▶ _Selected passage_:

= Beginning of Section =

He never had store-bought toys, only the ones his father made for him. Nor colored pencils and certainly no brushes, but they always sent him to draw with chalk on the blackboard, and he won several writing contests.
“My first poem was published in the newspaper El Comercio of Cienfuegos; I was 14 or 15 years old,” says Naranjo, who attributes his artistic abilities to curiosity. “It’s inside you. As a child I was crazy running around everywhere; I loved going to town.”
Perhaps the roots of a self-taught artist like him lie in remembering the scene of his grandfather — who was nearly blind from cataracts and there was no money for surgery — sitting on a stool at the doorway of the bohío, enjoying the cool air before the midday sun arrived.
“Sometimes it makes me sad because I used to play a lot of tricks on him, I’d move his things so he couldn’t find them, but I also think I was the only one who noticed him because he was very lonely,” he recalls.
Naranjo loves to talk about the six bridges Calabazar de Sagua had, about his church, about the bandstand, and about the first time he saw the four-year-old girl who would later become his wife.

= End of Section =

In the passage about Naranjo, rewrite the section that opens with "Perhaps the roots" and closes with "midday sun arrived.", replacing "stool" with "bench".

[Records in a dataset]
= Beginning of Section =

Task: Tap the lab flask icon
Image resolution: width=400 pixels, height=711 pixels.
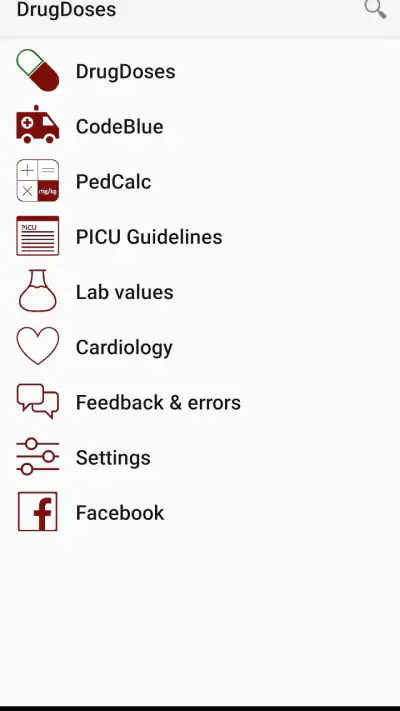Action: click(38, 291)
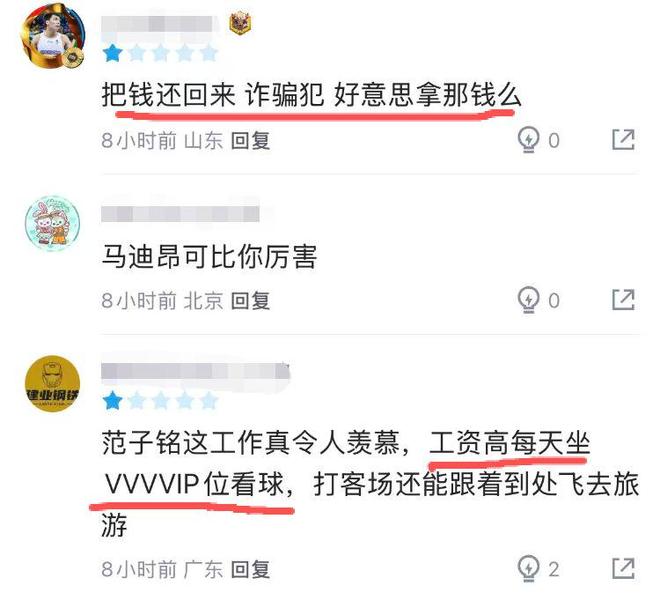The image size is (660, 593).
Task: Open the second commenter's blurred username
Action: (181, 214)
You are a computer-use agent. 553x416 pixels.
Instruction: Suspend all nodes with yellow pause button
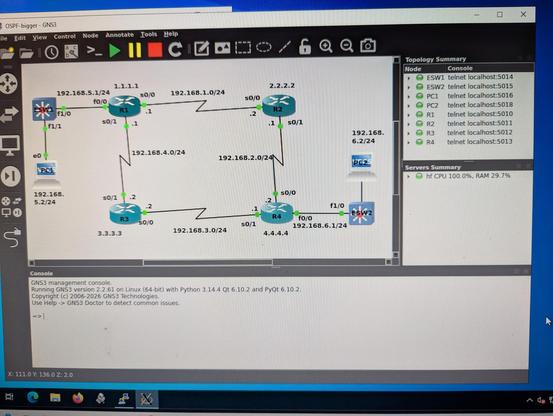(x=135, y=50)
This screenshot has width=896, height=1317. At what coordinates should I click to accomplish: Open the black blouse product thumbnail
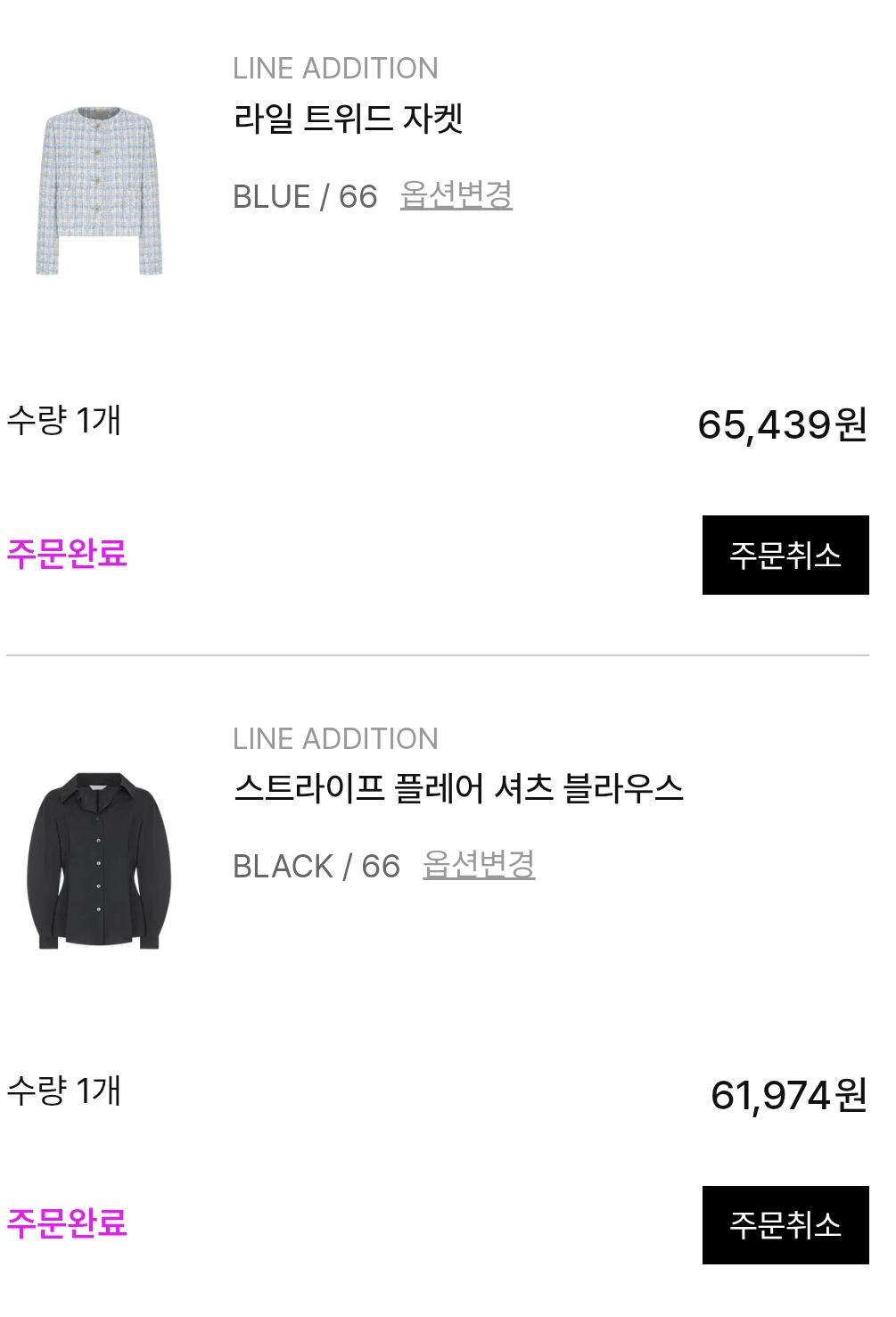[x=99, y=860]
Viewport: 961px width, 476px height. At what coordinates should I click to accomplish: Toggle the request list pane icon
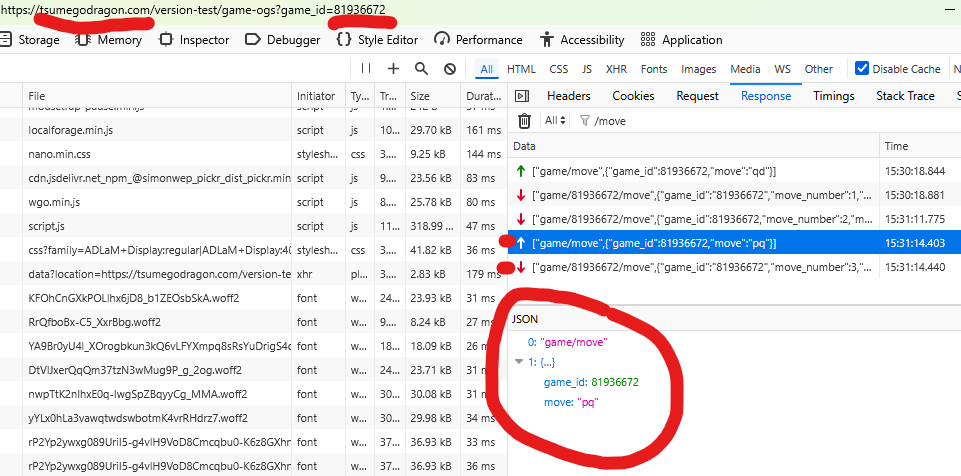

= End of Section =

▶ _Solution to the exercise_:
Perhaps the roots of a self-taught artist like him lie in remembering the scene of his grandfather — who was nearly blind from cataracts and there was no money for surgery — sitting on a bench at the doorway of the bohío, enjoying the cool air before the midday sun arrived.